* EXERCISE INSTRUCTIONS
Find the line with "Instruction: Open the CLC/SR 125 header link" in the entries below. Repeat it, every following line, and the line with "Given: Open the View menu in header", exactly and with nothing added.

Segment Start: RECORDS SUPPLIED

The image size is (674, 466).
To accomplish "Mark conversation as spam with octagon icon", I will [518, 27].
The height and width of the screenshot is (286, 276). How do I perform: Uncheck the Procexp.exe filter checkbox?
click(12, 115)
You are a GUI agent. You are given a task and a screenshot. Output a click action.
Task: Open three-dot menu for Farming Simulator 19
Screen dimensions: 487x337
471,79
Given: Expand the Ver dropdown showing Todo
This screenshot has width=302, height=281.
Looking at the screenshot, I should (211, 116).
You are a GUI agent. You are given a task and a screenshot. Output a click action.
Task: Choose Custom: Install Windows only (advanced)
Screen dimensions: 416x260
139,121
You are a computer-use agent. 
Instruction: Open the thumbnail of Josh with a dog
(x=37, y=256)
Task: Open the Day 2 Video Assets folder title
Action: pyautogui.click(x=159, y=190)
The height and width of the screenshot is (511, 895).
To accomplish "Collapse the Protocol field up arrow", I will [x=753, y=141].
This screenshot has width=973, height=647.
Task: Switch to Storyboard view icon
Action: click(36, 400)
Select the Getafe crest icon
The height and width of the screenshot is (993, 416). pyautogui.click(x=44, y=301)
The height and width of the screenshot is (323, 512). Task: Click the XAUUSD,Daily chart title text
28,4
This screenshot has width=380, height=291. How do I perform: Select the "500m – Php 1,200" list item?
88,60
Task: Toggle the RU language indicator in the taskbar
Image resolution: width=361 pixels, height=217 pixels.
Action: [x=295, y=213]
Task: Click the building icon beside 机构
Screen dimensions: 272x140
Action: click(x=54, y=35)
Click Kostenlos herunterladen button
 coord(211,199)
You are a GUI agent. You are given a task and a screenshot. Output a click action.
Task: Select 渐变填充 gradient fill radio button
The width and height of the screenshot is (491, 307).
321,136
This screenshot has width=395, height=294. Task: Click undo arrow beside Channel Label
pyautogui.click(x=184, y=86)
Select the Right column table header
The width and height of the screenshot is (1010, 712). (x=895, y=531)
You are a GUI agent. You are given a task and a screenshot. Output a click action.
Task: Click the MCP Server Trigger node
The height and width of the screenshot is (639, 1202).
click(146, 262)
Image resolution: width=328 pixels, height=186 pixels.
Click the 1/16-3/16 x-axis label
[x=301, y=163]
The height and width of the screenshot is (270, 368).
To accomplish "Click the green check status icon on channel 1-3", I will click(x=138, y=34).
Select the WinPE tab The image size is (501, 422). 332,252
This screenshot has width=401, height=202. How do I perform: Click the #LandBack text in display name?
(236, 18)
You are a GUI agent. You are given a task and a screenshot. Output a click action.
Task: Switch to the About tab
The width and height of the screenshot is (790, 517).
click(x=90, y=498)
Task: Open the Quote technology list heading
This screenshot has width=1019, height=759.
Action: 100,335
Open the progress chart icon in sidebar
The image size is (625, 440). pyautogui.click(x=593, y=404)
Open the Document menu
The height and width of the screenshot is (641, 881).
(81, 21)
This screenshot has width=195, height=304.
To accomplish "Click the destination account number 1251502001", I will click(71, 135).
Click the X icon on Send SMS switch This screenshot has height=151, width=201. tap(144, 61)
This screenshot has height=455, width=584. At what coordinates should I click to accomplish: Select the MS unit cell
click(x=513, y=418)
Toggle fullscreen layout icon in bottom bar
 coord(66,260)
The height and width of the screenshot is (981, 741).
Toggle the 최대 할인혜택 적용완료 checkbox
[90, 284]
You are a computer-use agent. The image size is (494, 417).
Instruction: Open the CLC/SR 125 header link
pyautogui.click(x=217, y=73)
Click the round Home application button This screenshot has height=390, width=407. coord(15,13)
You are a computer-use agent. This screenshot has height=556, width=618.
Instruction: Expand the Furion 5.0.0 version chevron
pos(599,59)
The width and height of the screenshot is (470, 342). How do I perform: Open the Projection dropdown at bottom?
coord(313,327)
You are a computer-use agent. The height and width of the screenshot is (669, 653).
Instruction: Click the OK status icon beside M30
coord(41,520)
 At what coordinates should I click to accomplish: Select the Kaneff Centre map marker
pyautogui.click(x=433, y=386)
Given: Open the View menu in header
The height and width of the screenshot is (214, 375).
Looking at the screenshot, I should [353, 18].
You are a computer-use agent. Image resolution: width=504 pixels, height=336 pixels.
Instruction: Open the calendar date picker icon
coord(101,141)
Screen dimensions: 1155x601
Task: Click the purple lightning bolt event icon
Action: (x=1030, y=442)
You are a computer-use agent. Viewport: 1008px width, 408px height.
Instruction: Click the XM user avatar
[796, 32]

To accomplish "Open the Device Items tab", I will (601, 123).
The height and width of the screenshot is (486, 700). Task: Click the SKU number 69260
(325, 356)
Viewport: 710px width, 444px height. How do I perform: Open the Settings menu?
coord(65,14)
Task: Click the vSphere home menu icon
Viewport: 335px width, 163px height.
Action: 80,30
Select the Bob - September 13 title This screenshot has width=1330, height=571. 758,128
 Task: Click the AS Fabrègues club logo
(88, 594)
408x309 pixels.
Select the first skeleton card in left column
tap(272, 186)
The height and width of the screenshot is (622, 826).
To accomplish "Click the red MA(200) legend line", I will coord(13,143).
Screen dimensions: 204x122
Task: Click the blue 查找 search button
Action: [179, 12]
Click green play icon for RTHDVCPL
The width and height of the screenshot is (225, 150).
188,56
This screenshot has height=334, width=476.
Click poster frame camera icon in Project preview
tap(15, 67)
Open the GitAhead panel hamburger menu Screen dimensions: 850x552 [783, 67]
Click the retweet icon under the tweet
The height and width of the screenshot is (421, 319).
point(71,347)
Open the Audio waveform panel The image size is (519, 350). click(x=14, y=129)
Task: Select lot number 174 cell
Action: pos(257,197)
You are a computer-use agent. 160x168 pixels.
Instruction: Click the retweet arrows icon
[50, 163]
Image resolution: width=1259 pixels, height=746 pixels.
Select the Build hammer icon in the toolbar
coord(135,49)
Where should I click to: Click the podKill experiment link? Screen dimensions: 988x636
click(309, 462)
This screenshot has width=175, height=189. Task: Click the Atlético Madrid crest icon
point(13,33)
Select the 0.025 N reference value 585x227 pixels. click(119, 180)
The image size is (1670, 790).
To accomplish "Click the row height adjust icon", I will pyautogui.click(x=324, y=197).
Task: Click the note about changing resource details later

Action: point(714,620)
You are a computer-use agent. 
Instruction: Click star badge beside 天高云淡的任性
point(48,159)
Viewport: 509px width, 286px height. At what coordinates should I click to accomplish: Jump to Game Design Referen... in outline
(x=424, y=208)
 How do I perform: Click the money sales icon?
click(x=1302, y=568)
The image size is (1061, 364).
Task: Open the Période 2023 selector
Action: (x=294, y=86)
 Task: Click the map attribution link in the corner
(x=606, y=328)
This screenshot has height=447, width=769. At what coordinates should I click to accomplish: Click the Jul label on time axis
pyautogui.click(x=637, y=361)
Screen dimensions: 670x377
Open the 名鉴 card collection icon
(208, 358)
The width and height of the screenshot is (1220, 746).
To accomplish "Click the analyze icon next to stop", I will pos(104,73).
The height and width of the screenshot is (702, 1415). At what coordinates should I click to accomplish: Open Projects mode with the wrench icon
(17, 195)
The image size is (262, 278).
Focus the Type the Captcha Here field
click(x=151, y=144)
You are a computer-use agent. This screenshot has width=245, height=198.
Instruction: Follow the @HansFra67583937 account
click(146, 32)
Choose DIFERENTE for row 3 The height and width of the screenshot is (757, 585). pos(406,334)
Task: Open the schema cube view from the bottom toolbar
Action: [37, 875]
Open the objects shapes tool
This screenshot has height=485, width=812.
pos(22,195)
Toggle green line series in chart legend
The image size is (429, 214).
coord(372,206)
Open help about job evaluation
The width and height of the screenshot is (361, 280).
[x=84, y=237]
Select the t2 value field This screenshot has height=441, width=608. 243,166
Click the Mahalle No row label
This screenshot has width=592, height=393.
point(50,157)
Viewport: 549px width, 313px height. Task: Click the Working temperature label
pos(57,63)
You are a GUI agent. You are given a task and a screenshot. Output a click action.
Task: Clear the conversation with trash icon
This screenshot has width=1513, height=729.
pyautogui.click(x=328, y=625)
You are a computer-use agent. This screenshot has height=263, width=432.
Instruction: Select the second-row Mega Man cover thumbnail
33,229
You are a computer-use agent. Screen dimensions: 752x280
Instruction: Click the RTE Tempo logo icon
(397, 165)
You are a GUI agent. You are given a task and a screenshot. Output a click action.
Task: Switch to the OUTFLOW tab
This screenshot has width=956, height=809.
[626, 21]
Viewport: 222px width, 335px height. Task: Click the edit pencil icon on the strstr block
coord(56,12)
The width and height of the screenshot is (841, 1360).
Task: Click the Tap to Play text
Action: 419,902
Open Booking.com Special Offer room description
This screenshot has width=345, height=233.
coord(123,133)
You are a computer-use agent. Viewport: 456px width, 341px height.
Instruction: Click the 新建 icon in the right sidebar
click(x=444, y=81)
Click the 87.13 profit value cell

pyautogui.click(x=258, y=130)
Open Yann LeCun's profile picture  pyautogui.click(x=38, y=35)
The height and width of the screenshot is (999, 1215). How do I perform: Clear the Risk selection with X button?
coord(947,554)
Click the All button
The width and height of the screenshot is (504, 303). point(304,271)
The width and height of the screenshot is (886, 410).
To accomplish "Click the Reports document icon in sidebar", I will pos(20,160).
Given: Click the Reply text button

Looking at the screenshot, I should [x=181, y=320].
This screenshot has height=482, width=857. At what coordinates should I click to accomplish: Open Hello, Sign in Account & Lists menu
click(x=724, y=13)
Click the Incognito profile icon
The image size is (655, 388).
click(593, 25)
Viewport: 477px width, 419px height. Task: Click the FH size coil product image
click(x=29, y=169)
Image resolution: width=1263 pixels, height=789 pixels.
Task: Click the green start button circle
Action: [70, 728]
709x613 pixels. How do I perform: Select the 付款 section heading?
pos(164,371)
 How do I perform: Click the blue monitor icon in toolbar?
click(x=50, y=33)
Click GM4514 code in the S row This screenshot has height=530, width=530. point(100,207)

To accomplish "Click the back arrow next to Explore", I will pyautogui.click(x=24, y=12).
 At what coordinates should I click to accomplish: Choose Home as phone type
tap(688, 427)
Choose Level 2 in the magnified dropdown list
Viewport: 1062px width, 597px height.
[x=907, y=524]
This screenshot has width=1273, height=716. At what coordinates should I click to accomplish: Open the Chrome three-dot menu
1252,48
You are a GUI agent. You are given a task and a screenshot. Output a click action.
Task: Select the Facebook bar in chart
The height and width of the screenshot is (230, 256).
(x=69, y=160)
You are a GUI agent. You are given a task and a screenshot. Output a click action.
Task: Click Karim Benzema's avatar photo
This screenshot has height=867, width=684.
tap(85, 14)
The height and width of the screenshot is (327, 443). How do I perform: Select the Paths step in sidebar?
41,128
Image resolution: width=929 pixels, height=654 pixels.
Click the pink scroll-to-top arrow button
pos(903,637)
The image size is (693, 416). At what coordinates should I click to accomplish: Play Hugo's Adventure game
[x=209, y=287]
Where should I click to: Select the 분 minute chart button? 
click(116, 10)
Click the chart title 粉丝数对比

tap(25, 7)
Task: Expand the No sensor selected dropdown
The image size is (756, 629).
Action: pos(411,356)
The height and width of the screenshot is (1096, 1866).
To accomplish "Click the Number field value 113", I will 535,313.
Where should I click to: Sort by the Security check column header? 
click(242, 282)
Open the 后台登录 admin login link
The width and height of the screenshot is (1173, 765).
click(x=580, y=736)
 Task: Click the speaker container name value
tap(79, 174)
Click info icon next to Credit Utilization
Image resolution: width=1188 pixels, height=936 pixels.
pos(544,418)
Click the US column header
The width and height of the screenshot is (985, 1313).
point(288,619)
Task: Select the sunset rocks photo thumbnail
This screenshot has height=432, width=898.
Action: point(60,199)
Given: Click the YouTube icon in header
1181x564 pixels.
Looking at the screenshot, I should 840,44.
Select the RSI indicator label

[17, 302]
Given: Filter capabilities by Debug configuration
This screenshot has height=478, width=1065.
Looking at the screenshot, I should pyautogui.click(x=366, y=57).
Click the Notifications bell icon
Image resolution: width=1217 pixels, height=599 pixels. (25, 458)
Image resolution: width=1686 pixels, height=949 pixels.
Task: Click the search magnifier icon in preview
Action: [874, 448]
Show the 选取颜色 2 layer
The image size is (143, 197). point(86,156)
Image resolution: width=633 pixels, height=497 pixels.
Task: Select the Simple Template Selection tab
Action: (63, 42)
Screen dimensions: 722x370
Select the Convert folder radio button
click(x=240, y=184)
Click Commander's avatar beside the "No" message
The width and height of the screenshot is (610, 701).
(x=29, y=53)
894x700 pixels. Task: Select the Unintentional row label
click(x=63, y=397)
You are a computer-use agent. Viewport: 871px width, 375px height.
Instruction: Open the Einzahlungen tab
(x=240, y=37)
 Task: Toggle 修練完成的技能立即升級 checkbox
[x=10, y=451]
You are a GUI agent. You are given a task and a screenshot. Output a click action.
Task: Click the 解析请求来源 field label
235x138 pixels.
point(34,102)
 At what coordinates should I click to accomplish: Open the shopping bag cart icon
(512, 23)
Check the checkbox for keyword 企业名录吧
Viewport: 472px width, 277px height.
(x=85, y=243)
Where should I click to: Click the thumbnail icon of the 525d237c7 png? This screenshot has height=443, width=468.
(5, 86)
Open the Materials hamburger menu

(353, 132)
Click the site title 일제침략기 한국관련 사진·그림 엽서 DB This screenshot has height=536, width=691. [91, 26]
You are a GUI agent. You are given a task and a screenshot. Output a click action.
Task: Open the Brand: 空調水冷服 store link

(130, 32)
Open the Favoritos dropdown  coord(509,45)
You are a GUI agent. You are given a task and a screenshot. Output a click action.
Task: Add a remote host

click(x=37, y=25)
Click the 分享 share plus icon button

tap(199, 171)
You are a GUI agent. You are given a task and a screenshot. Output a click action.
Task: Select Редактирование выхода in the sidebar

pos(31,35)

Segment End: RECORDS SUPPLIED

* PROBLEM SOLUTION
Instruction: Open the CLC/SR 125 header link
pyautogui.click(x=217, y=73)
Click the round Home application button This screenshot has height=390, width=407. coord(15,13)
You are a computer-use agent. This screenshot has height=556, width=618.
Instruction: Expand the Furion 5.0.0 version chevron
pos(599,59)
The width and height of the screenshot is (470, 342). How do I perform: Open the Projection dropdown at bottom?
coord(313,327)
You are a computer-use agent. The height and width of the screenshot is (669, 653).
Instruction: Click the OK status icon beside M30
coord(41,520)
 At what coordinates should I click to accomplish: Select the Kaneff Centre map marker
pyautogui.click(x=433, y=386)
Given: Open the View menu in header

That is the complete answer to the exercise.